Buku "Menggeluti Misi lintas Budaya" oleh Sherwood G. Lingenfelter dan Marvin

K. Mayers menyajikan sebuah model yang tampaknya mencakup unsur-unsur utama

perbedaan budaya. Model ini sangat bermanfaat bagi para misionaris yang berupaya
menyesuaikan diri dengan budaya yang mereka layani. Buku ini memberikan wawasan

yang berharga bagi misionaris yang melayani baik di luar negeri maupun dalam negeri.

Buku ini juga berguna bagi semua pendeta, tidak hanya bagi mereka yang melayani di

lingkungan misi internasional, tetapi juga yang melayani di gereja lokal. Setiap pendeta akan

menemukan penerapan praktis yang mudah dipahami dan diterapkan dalam buku ini.

Sherwood G. Lingenfelter dengan cermat menguraikan prinsip-prinsip yang dapat

membantu para pendeta dan misionaris memahami konteks budaya yang berbeda. Ini adalah

buku yang relevan dan praktis, membantu para pendeta di semua jenis gereja membawa

pesan Injil ke berbagai budaya yang ada di dunia, menjadikannya sumber penting dalam

pekerjaan pelayanan dan misi gereja. Bagi mahasiswa teologi, buku ini menyajikan sebuah

pandangan yang mendalam tentang tantangan dan kompleksitas yang terlibat dalam

pekerjaan misi lintas budaya. Ini bukan hanya buku teori melainkan juga memberikan

pandangan praktis tentang bagaimana misionaris dan pendeta dapat beradaptasi dengan

berbagai konteks budaya yang berbeda. Ini sangat relevan untuk studi teologi dan pelayanan

gereja mereka. Dalam studi mereka, mahasiswa teologi dapat menemukan bahwa buku ini

membantu mereka memahami pentingnya budaya dalam konteks misi dan bagaimana

mereka dapat mempersiapkan diri untuk pekerjaan pastoral dan misi di masa depan.

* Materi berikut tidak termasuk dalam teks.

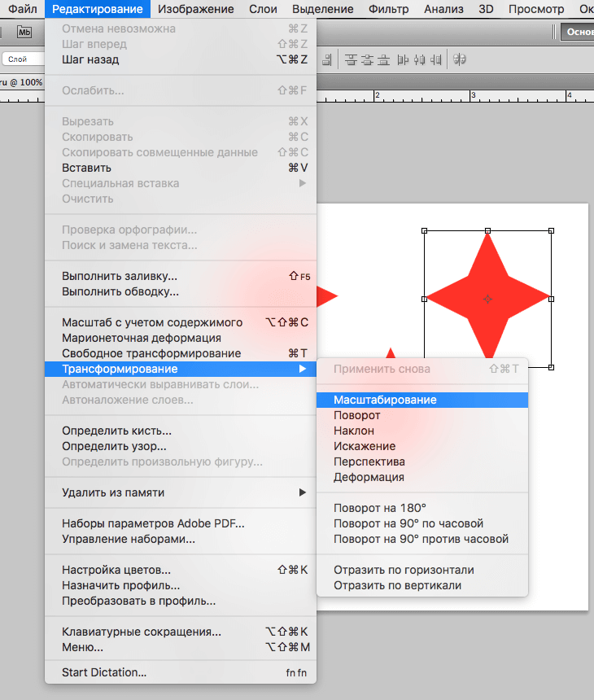Click the distribute bottom edges icon
The width and height of the screenshot is (594, 700).
click(x=383, y=59)
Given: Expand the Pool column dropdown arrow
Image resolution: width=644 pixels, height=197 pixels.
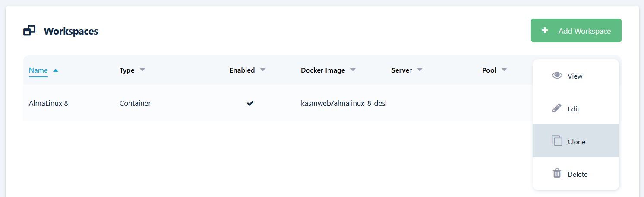Looking at the screenshot, I should [x=504, y=70].
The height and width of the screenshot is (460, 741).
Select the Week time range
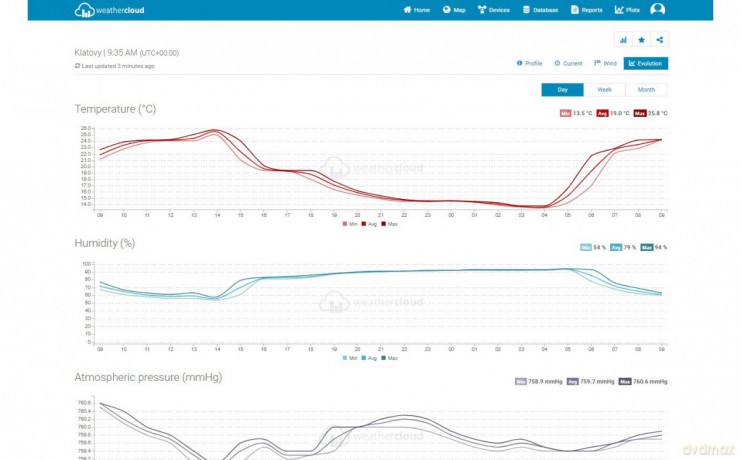coord(604,90)
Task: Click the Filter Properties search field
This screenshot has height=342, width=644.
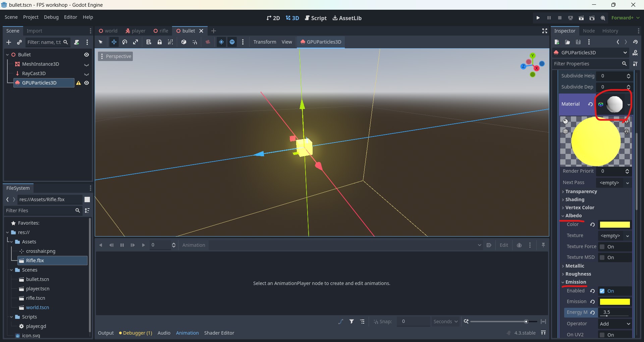Action: tap(586, 64)
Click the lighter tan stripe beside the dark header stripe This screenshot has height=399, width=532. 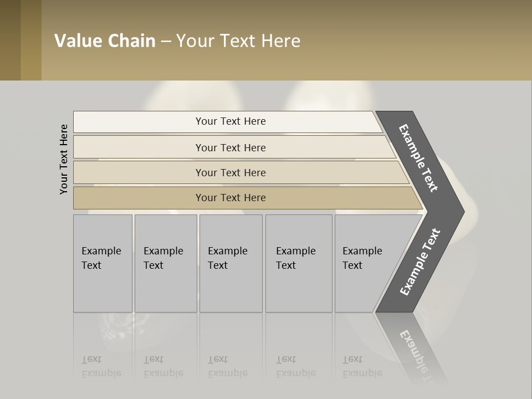tap(31, 40)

Sementara itu, masyarakat awam yang tertarik dalam misi gereja juga akan

menemukan buku ini bermanfaat. Buku ini memberikan pemahaman awal yang lebih baik

tentang tantangan dan prinsip-prinsip misi lintas budaya. Ini membantu masyarakat awam

untuk memahami pentingnya budaya dalam pekerjaan misi dan bagaimana mereka dapat

berperan dalam mendukung pekerjaan misi gereja mereka.